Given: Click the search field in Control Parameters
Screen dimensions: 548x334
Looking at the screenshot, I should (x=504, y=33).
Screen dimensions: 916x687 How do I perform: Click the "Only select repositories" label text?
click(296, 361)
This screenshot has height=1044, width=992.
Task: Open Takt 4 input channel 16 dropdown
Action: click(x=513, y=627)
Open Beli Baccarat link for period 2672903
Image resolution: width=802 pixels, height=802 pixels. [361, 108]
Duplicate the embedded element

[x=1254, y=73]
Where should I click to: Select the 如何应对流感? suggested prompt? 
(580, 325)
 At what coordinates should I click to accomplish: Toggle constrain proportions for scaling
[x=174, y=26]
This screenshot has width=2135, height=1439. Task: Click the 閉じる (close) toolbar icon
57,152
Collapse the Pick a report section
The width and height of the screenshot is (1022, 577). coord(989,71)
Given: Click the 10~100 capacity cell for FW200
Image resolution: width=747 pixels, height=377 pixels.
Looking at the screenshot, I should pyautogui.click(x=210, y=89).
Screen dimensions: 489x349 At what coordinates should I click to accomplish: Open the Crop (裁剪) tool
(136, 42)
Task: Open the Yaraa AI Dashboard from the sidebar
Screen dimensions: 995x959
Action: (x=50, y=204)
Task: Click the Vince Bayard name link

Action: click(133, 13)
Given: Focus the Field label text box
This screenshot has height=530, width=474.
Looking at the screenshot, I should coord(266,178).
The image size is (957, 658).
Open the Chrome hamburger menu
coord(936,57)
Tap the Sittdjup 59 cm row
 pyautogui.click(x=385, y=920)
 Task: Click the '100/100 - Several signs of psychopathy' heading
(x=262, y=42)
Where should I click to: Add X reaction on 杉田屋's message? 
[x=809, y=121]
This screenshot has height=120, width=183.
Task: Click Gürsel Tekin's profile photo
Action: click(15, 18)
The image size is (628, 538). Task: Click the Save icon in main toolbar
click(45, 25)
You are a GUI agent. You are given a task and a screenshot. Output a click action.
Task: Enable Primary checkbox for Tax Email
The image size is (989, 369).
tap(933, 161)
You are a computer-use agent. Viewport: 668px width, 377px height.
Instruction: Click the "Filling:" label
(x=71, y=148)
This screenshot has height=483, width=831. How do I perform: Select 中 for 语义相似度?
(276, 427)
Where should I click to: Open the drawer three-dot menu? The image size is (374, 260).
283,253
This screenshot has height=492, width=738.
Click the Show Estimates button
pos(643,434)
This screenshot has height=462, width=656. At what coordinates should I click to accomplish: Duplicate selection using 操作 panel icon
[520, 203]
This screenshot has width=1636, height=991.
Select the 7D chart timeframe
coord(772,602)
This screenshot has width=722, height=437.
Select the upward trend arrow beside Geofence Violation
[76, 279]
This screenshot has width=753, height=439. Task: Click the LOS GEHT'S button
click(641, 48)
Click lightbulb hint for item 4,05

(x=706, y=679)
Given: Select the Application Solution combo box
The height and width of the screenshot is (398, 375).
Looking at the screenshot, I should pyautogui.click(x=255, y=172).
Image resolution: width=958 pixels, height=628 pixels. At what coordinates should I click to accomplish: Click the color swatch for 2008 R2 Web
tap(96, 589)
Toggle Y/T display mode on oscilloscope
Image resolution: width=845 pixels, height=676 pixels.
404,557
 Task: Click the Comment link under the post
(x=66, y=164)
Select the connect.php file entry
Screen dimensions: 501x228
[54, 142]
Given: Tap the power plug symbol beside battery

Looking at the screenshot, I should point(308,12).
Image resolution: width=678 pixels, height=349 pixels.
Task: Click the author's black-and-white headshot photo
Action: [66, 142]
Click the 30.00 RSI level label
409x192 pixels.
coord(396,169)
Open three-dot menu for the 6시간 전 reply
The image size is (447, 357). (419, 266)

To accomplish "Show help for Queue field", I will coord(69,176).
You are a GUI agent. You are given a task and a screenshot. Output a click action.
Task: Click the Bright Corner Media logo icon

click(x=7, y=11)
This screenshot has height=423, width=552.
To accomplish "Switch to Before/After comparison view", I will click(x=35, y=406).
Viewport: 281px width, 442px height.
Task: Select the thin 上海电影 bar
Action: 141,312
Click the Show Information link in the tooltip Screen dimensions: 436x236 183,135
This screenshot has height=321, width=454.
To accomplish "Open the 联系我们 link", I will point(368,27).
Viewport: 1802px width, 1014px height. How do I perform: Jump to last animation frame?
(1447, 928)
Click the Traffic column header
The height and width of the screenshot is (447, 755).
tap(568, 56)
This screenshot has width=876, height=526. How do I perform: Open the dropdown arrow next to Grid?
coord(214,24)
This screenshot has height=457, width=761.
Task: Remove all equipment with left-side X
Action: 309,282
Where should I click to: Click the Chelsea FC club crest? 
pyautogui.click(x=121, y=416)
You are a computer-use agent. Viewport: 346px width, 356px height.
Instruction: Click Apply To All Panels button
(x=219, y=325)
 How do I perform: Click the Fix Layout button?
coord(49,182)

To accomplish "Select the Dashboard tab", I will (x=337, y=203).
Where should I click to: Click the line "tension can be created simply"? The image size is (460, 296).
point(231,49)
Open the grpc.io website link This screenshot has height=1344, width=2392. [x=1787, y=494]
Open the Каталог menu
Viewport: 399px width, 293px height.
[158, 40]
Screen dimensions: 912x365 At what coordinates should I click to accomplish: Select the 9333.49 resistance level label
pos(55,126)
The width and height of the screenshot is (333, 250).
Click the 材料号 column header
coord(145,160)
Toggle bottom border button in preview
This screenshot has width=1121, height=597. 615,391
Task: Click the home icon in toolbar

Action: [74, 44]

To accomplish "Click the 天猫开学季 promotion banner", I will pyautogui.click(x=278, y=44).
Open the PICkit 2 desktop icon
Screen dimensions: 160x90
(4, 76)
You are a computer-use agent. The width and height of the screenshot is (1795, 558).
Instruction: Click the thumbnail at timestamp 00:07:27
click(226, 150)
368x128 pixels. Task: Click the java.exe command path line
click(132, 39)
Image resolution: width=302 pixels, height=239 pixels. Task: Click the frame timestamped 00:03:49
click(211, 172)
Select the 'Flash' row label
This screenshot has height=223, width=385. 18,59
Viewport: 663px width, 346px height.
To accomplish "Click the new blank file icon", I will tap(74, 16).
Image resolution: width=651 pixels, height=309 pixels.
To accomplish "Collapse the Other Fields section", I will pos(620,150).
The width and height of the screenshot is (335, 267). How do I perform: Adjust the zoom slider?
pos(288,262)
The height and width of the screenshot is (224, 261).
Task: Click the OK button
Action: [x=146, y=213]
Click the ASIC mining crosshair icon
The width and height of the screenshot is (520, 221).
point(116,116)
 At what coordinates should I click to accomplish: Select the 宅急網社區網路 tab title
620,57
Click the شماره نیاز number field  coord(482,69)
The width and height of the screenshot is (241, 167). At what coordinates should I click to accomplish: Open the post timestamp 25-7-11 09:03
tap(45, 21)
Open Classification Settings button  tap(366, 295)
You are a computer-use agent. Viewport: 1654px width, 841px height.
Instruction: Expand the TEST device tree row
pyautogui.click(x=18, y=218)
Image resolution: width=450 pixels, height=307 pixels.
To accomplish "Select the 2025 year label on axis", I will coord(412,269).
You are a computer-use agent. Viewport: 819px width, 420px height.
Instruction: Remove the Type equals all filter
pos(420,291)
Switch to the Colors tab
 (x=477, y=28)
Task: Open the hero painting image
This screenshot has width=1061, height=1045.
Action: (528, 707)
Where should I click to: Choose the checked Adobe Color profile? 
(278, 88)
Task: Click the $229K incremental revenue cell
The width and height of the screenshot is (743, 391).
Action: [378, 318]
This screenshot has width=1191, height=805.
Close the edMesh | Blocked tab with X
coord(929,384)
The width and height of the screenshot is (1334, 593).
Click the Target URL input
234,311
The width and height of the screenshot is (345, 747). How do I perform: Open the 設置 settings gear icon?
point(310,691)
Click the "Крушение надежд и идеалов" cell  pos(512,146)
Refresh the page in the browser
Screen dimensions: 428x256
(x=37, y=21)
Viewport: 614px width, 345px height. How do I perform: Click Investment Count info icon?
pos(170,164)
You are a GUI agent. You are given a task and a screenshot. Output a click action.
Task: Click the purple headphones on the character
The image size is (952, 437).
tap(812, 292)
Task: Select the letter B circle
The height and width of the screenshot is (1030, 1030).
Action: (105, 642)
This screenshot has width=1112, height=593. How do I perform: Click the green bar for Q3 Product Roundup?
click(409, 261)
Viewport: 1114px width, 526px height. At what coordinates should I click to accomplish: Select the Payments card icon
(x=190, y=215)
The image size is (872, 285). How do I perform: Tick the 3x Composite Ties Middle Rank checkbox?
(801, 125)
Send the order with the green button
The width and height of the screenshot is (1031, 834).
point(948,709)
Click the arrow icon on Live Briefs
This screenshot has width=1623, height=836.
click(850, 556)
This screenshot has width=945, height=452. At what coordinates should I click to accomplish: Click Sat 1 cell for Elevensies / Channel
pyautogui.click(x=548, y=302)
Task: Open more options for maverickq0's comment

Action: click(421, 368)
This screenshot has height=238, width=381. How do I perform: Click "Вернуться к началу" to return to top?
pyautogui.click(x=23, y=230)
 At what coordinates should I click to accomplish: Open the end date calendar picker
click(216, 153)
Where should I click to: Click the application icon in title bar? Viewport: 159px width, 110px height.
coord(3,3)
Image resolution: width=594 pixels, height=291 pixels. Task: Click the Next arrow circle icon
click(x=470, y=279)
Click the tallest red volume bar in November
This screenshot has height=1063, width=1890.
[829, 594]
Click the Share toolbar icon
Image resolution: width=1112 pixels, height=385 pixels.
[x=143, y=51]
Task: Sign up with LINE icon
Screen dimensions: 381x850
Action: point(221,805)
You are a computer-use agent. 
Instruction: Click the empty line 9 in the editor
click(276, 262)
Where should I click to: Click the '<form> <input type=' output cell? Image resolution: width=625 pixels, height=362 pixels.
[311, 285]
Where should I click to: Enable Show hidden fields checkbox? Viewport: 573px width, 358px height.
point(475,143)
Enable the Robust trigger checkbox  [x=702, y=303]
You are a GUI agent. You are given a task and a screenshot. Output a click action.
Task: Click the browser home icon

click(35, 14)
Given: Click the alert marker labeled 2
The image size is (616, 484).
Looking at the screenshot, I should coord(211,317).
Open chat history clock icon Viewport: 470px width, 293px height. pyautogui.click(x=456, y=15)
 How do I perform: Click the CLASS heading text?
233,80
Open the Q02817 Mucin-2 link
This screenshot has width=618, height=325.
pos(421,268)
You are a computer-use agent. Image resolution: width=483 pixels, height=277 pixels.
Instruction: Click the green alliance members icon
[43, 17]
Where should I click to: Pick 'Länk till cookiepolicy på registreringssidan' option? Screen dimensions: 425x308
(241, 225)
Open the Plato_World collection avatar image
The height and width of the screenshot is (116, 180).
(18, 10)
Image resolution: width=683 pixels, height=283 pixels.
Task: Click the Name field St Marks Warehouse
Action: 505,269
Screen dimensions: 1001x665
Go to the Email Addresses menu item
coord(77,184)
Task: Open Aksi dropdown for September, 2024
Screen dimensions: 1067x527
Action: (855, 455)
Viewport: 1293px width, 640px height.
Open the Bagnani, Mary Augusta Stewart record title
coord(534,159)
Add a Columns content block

> [The problem]:
Reproduce verbatim the rows between the line holding "The width and height of the screenshot is (1334, 593)." and the line holding "Action: point(221,805)", inclusive.

> [Response below]:
The width and height of the screenshot is (1334, 593).
Click the Target URL input
234,311
The width and height of the screenshot is (345, 747). How do I perform: Open the 設置 settings gear icon?
point(310,691)
Click the "Крушение надежд и идеалов" cell  pos(512,146)
Refresh the page in the browser
Screen dimensions: 428x256
(x=37, y=21)
Viewport: 614px width, 345px height. How do I perform: Click Investment Count info icon?
pos(170,164)
You are a GUI agent. You are given a task and a screenshot. Output a click action.
Task: Click the purple headphones on the character
The image size is (952, 437).
tap(812, 292)
Task: Select the letter B circle
The height and width of the screenshot is (1030, 1030).
Action: (105, 642)
This screenshot has width=1112, height=593. How do I perform: Click the green bar for Q3 Product Roundup?
click(409, 261)
Viewport: 1114px width, 526px height. At what coordinates should I click to accomplish: Select the Payments card icon
(x=190, y=215)
The image size is (872, 285). How do I perform: Tick the 3x Composite Ties Middle Rank checkbox?
(801, 125)
Send the order with the green button
The width and height of the screenshot is (1031, 834).
point(948,709)
Click the arrow icon on Live Briefs
This screenshot has width=1623, height=836.
click(850, 556)
This screenshot has width=945, height=452. At what coordinates should I click to accomplish: Click Sat 1 cell for Elevensies / Channel
pyautogui.click(x=548, y=302)
Task: Open more options for maverickq0's comment

Action: click(421, 368)
This screenshot has height=238, width=381. How do I perform: Click "Вернуться к началу" to return to top?
pyautogui.click(x=23, y=230)
 At what coordinates should I click to accomplish: Open the end date calendar picker
click(216, 153)
Where should I click to: Click the application icon in title bar? Viewport: 159px width, 110px height.
coord(3,3)
Image resolution: width=594 pixels, height=291 pixels. Task: Click the Next arrow circle icon
click(x=470, y=279)
Click the tallest red volume bar in November
This screenshot has height=1063, width=1890.
[829, 594]
Click the Share toolbar icon
Image resolution: width=1112 pixels, height=385 pixels.
[x=143, y=51]
Task: Sign up with LINE icon
Screen dimensions: 381x850
Action: point(221,805)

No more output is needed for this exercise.